▸ **Problems to work on**
**a)** Summarize the passage on long covid and post-viral diseases in two sentences.
**b)** Carry the passage on long covid and mask culture forward from its last sentence.

▸ **Reading passage**
= Beginning of Section =

This is the only item on this list that currently has high odds of coming to pass even without a trajectory change.
Treat post-viral diseases
Long covid is a debilitating condition and there is currently no cure. That too is a sinister echo to the early days of AIDS. The main difference this time is that some people get better. Many don't.
While covid infections are especially likely to trigger chronic diseases, post-viral conditions have long been understudied. They mostly affect people who the medical profession is already biased against, getting a diagnosis typically takes years when it happens at all, and there are no cures.
Long covid patient orgs have specific demands. Those include searching for biomarkers, searching for a cure, better training of healthcare professionals to improve the diagnostic process and avoid harmful recommendations. This is not my main beat and so I am unfamiliar with the details: check out the Patient-Led Research Collaborative, Long COVID Justice, Long Covid SOS, Long Covid Kids or #ApresJ20 for more info.
Frustratingly, some of those organizations are very bad at mentioning or employing the very preventative measures that make covid infections less likely. A single group does not need to do everything; but when long covid advocates fail to take precautions, and when prevention groups do not account for the complexities of post-viral conditions, we all lose.
I deeply believe we can and must work together rather than in parallel or at odds. Preventing HIV infections is just as important as searching for AIDS treatments and vaccines. And I hope that investing in treatments and care for long covid will benefit all post-viral diseases.
Change the culture
Before 2020, I was only aware of particulate respirators as PPE for crafts or construction work. Like many, I'd seen surgical masks worn by medical staff and assumed it was solely about spit droplets. Like many, I'd seen the habit of masking while sick in some East Asian countries and never thought I should probably do the same. This was unquestionably the product of some amount of racism on my part, paired with ableist ignorance of the needs of immunocompromised people.

= End of Section =

▸ **Data extracts**
= Beginning of Section =

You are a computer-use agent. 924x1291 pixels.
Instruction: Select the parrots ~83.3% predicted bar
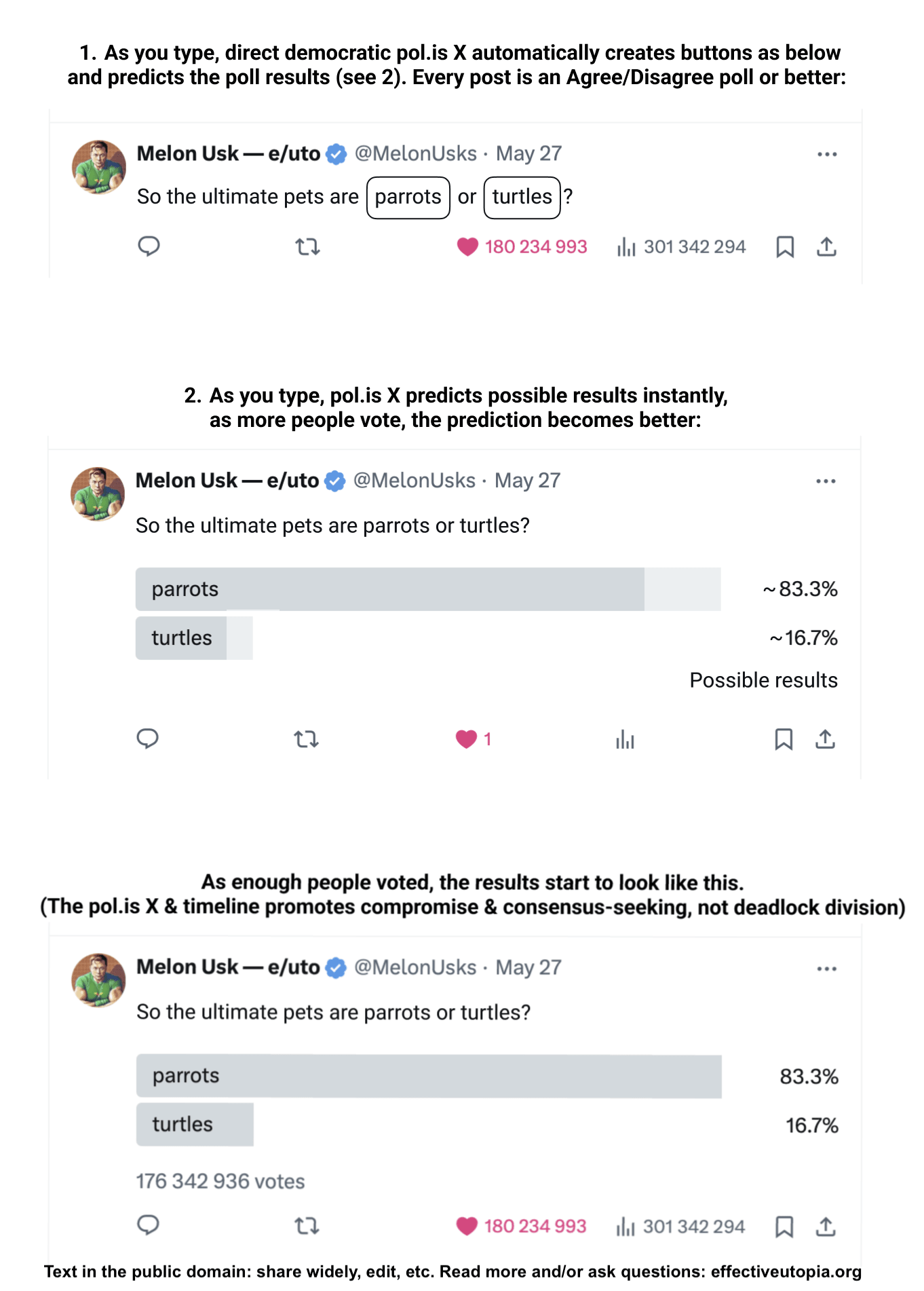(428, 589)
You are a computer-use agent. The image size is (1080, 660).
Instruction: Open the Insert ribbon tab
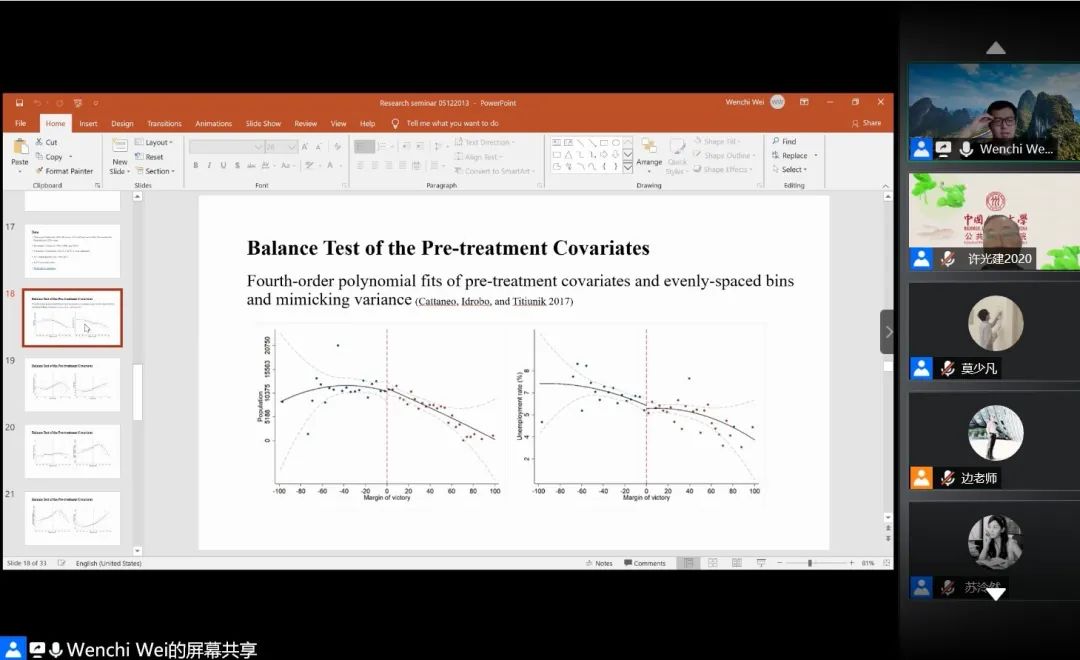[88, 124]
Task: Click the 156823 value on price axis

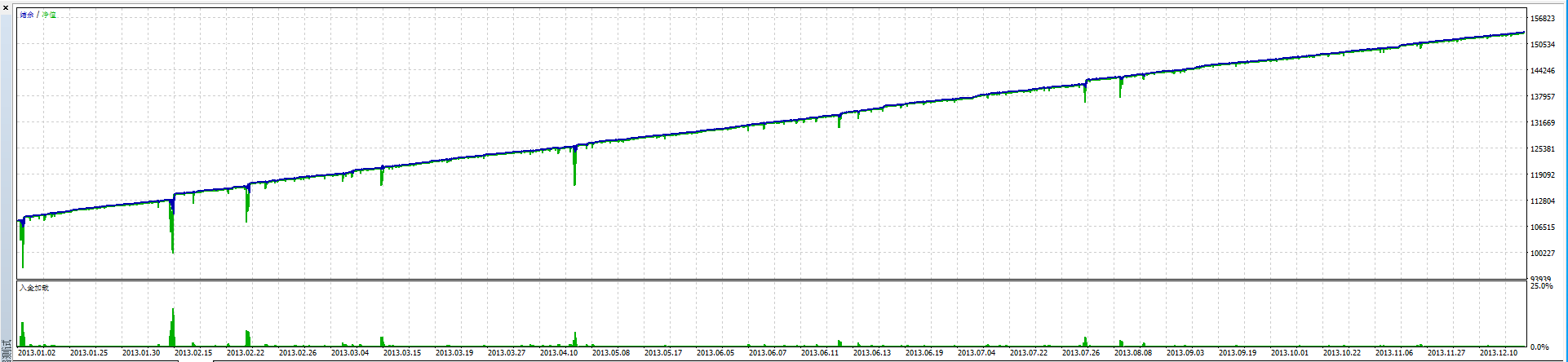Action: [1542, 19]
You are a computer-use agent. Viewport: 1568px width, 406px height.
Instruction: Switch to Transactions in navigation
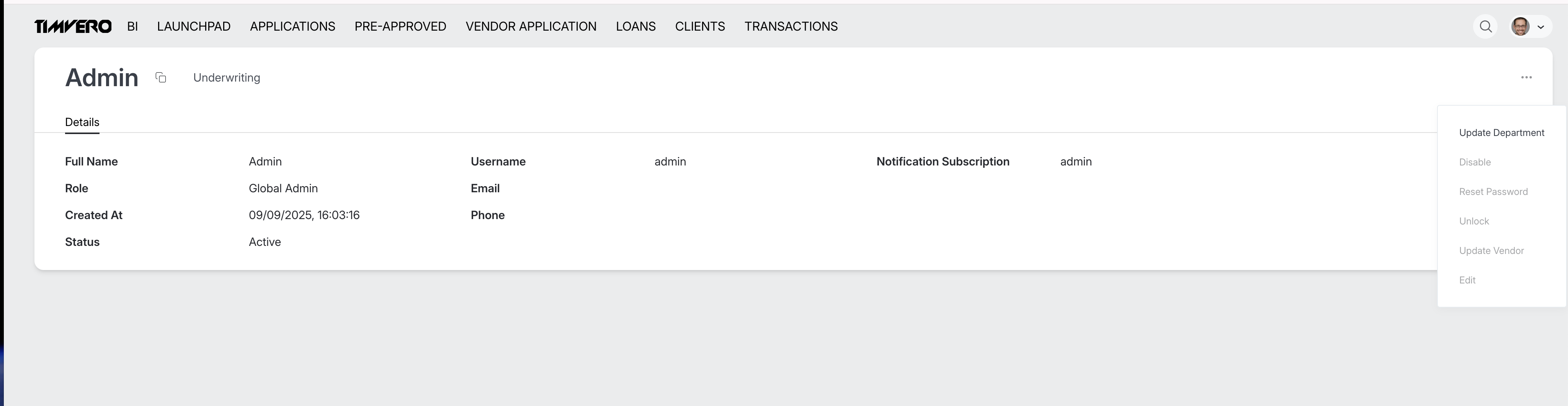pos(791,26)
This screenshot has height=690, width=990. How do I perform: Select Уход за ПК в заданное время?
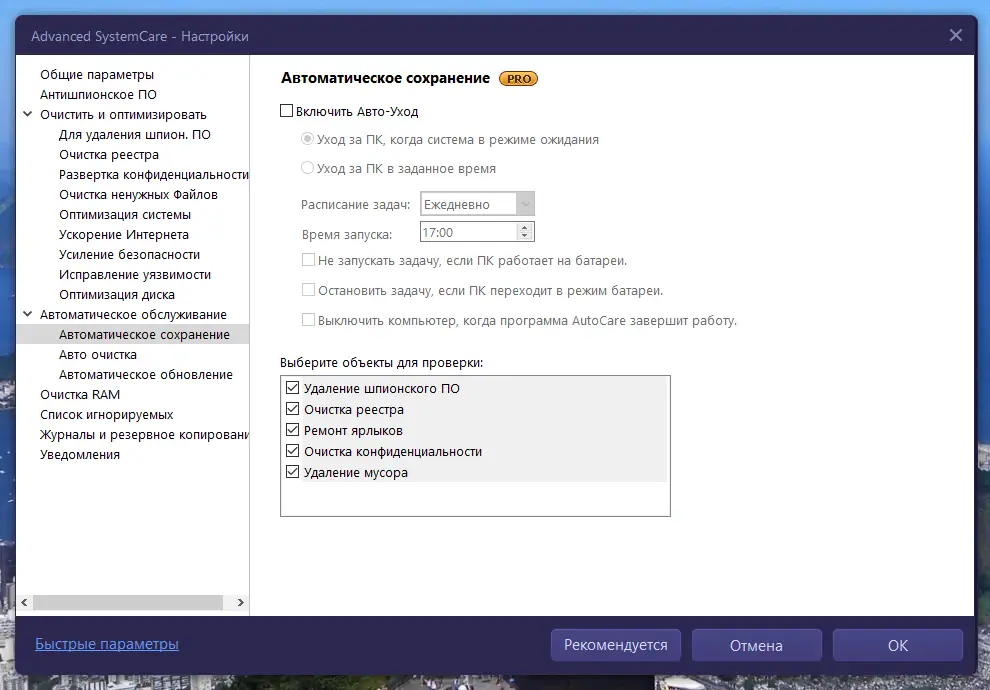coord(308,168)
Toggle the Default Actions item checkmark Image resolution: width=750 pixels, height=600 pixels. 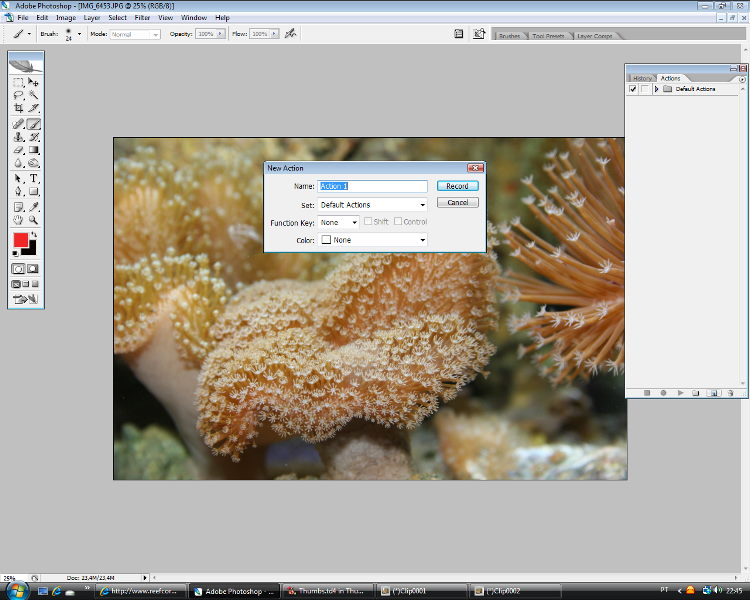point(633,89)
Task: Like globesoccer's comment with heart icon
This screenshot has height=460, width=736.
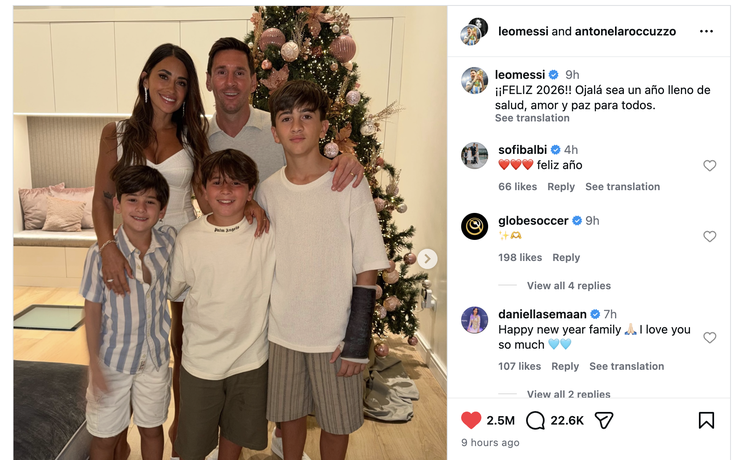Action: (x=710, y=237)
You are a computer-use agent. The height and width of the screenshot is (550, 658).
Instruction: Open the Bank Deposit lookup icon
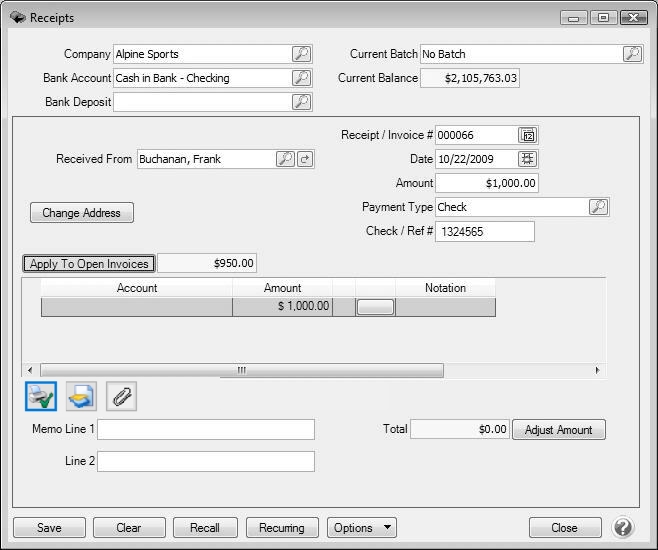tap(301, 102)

= End of Section =

▸ **List of answers**
**a)** Long covid is a debilitating condition with no cure, and post-viral conditions in general have long been understudied, with diagnosis typically taking years and no cures available. The author urges long covid advocates and prevention groups to work together rather than in parallel, and admits that before 2020, racism and ableist ignorance kept the author from thinking about masking while sick.

**b)**
In 2020 and onwards, I learned better. I changed my own behavior and some of those changes will remain. "Just a cold" will always warrant a test and masking. Conversations about accessibility will now always include concerns about hygiene and disease airborne or not. Sometimes that means everyone needs to mask so someone can be safer.
This must become the norm and be enabled by society. We have technology available for testing, to avoid over-prescribing antibiotics: this must extend to viruses to guide advice and treatment. Free high-quality masks must be available in a variety of sizes and designs to account for access needs.
Social occasions and workplaces need to account for this new awareness, too. Going to work while sick must be discouraged, no-questions-asked paid sick leave must become universal if only as a way to avoid making other people sick. Wearing a mask notably at work must be destigmatized. Friends groups need to have open conversations about disease, in an obvious parallel to safer sex practices.
Conclusion
All of this assumes a world much like the current one. It does not require the abolition of borders, capitalism or States. It does not require a significant shift in our relationship to the natural world to limit the emergence of new-to-humans pathogens. All of those would be good things, do note.
That is maybe the reassuring thing about our win conditions: they do not require a revolution. They are all eminently feasible and worthwhile. While some of the list is covid-specific, the broader infrastructure and culture changes would reduce avoidable disease significantly.
To quote a friend: I just don't like being sick. How about we have less of that?